Text block>
[Start of section]

What I read: Lust in Translation

I want to be a fiction reader, I really do. Most of the balanced people I know - people who know how to grow and how to relax, are fiction readers. Still, I have yet to find my stride in the fiction lane. 

This is where I find myself: in another research-based, non-fiction read. I bought this book after deciding to study the writing of the author, Pamela Druckerman. After loving nearly every page of Bringing Up Bebe, I've been trying to piece together why I love her writing voice so much. I think it's because her moments of witty, self-deprecating humor are all bolstered by research. Bringing up Bebe drew upon French history, psychology, alongside historic and modern French literature and culture. Similarly, Lust in Translation provided statistics dug up from thousands of pages of research material, alongside interviews conducting in a number of countries and cultures.

[End of section]

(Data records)
[Start of section]

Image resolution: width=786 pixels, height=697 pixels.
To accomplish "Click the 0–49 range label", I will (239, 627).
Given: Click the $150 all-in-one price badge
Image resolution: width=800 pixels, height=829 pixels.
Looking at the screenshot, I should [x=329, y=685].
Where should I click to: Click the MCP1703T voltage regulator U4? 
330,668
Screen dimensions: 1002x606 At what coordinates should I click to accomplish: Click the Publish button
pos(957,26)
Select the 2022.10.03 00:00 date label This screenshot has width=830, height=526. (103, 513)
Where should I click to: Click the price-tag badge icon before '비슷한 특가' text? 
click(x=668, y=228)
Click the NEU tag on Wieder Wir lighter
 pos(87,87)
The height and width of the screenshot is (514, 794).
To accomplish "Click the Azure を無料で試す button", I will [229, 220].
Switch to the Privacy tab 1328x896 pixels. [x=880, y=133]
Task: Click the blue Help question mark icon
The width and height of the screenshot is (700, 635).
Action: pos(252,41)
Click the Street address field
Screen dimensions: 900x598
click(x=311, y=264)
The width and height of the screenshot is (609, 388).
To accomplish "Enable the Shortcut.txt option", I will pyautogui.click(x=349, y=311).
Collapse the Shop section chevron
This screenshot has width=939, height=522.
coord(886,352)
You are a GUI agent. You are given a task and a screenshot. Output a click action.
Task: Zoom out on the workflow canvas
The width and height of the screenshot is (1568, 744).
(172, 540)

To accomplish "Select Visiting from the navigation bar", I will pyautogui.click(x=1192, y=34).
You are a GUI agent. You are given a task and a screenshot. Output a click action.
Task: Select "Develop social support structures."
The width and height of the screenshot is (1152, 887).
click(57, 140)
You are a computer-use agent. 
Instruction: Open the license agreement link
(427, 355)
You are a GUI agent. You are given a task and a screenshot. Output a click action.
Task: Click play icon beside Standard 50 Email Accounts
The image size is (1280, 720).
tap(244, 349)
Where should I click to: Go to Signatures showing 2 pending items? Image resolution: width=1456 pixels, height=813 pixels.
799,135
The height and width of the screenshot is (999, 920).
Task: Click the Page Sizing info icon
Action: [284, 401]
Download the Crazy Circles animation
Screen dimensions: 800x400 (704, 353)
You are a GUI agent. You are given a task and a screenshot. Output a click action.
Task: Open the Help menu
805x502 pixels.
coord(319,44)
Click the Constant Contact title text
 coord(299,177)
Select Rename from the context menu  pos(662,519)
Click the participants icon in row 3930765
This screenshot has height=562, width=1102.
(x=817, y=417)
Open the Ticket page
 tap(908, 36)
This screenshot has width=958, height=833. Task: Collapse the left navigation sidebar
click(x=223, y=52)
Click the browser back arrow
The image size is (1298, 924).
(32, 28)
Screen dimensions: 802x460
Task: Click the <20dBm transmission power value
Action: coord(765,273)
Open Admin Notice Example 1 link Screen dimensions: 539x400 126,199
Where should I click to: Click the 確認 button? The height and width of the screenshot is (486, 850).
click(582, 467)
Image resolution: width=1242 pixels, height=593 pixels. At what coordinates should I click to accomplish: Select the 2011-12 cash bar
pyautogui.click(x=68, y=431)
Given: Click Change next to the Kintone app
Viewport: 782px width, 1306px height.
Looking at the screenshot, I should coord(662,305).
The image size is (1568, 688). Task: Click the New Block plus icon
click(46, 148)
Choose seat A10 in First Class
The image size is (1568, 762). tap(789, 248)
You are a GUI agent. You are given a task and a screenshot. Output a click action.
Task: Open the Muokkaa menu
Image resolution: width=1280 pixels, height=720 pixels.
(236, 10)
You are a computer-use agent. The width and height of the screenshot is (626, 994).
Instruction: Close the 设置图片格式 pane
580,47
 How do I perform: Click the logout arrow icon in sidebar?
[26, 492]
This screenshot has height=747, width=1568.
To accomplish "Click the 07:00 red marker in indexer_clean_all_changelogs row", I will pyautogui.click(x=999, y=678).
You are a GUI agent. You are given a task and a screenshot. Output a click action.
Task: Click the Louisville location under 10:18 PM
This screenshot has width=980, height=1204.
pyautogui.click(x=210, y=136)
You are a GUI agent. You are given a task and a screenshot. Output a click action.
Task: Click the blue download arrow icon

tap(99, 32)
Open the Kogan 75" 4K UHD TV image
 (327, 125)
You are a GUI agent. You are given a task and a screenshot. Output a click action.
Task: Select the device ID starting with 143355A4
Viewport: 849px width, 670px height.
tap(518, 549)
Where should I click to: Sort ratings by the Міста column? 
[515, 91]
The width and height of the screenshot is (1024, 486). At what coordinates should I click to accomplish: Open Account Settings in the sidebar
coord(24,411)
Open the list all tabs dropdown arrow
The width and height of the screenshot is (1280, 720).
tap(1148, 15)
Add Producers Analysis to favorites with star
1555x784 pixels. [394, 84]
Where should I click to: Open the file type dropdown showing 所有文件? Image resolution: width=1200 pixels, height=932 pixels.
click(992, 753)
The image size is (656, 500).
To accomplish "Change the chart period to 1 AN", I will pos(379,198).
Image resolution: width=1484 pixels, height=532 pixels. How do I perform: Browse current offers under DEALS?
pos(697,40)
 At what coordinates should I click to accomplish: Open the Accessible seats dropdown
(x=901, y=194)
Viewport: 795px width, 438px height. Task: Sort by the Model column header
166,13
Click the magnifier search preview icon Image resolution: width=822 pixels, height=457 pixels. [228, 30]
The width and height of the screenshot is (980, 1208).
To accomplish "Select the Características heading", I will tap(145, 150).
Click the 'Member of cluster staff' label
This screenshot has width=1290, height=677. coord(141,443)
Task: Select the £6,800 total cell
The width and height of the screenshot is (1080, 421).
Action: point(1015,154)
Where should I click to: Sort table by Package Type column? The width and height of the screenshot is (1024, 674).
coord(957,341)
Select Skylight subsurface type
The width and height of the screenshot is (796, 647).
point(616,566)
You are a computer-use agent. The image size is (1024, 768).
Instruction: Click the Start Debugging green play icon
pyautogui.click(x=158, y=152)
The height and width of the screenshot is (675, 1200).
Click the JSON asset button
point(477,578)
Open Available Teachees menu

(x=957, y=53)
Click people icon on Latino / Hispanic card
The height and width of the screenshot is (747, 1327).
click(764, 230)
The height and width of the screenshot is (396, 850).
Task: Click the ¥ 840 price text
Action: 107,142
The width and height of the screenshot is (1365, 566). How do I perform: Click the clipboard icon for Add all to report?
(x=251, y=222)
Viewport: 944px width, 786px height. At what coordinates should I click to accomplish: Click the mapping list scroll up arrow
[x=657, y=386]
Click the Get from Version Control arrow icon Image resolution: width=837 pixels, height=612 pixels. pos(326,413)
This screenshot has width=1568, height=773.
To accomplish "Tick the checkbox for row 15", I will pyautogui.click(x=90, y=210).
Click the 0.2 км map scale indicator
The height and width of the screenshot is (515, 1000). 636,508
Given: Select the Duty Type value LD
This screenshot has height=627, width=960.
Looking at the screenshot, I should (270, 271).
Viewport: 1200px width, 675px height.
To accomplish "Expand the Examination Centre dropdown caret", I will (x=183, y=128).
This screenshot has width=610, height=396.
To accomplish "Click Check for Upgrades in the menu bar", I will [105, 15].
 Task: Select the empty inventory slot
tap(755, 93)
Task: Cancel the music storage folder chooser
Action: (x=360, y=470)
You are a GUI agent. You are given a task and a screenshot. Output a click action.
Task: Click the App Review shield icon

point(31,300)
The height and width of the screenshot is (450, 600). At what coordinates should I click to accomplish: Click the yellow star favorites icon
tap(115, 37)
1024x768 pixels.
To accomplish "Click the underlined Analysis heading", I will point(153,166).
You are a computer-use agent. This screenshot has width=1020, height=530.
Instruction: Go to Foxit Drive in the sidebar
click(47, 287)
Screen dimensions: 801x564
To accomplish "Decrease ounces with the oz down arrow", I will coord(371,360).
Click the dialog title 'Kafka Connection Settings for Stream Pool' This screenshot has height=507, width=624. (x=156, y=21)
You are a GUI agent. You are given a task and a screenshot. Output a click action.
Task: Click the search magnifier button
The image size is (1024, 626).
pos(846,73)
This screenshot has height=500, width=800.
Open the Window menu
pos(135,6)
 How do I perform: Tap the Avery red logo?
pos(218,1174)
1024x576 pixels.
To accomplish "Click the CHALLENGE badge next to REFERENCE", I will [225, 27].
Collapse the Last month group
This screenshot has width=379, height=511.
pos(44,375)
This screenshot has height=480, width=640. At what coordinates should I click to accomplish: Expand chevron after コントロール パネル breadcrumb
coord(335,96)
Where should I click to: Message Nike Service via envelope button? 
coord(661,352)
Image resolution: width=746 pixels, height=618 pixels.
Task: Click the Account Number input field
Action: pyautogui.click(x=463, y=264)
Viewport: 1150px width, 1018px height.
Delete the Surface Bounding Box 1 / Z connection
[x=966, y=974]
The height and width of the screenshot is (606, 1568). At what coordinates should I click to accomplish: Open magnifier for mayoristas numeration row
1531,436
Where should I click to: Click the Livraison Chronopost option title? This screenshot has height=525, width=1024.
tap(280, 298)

[End of section]

Tasks and exercises>
[A] Decide whether each statement agrees with the post about reading Lust in Translation, answering yes or no and quoting the words from the post that decide it: (i) The writer bought the book in order to study Pamela Druckerman's writing. (ii) The writer has found a stride reading fiction. (iii) Lust in Translation offered statistics taken from thousands of pages of research material.
[B] Carry on the post about reading Lust in Translation, starting right after its last sentence.

Answers by task>
[A]
(i) Yes: "I bought this book after deciding to study the writing of the author, Pamela Druckerman."
(ii) No: "Still, I have yet to find my stride in the fiction lane."
(iii) Yes: "Lust in Translation provided statistics dug up from thousands of pages of research material"

[B]
Druckerman sought to answer the questions of who is having affairs, and how are they handled by the couple and their society? Religion and dangerous disease, it turns out, do not curb affairs. Rather, it is the surrounding culture and upward financial mobility that do. 

This book was a fun exercise in following Druckerman's flow of how she turned what could have been an extensive college paper into a compelling book. Every reader's convictions will land in their own range, but I found this book to be cut and dry considering the title, and not much of a salacious indulgence. This book does not come with a blanket recommendation from me, but I am glad that I read it.